= The task =
Every record below needs to be written out exactly, apart from the pictures.

Items listed in a dataset:
+ + + +
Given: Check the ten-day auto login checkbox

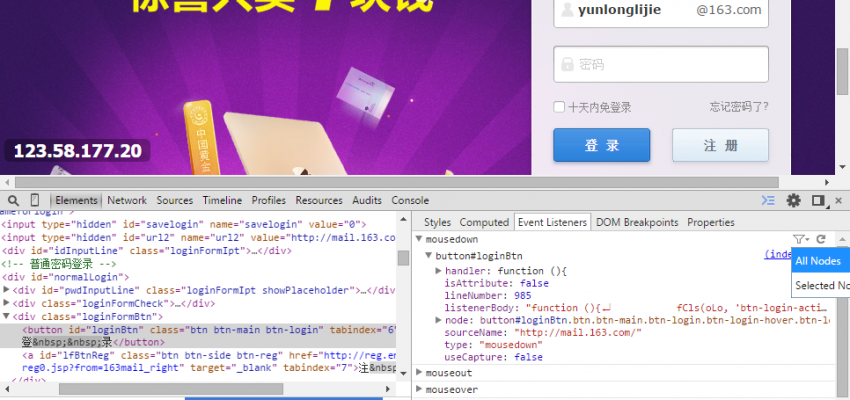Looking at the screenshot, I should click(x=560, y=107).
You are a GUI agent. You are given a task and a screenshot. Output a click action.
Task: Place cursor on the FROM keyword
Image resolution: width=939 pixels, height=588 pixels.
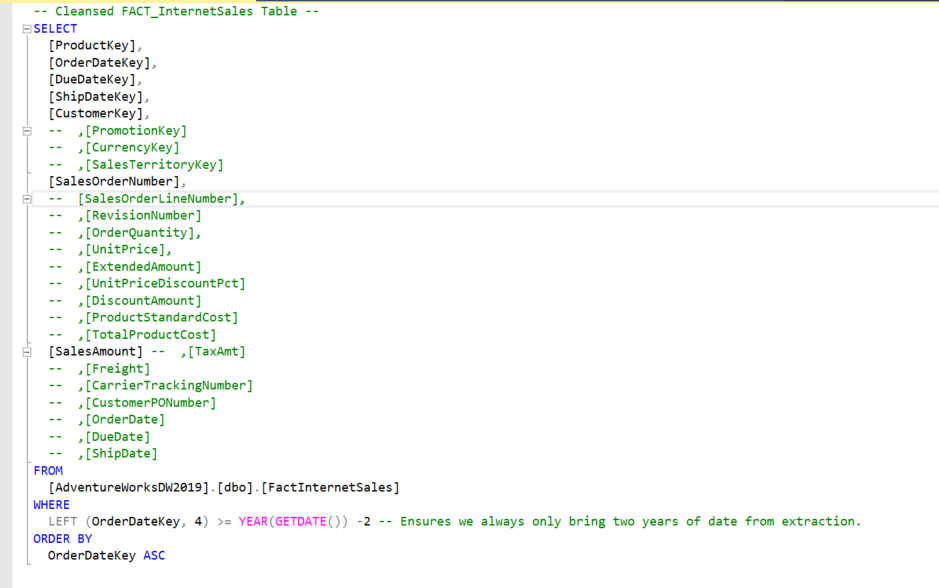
+ + + +
= Result =
Given: Check the ten-day auto login checkbox

Looking at the screenshot, I should click(x=560, y=107).
You are a GUI agent. You are given a task and a screenshot. Output a click action.
Task: Place cursor on the FROM keyword
Image resolution: width=939 pixels, height=588 pixels.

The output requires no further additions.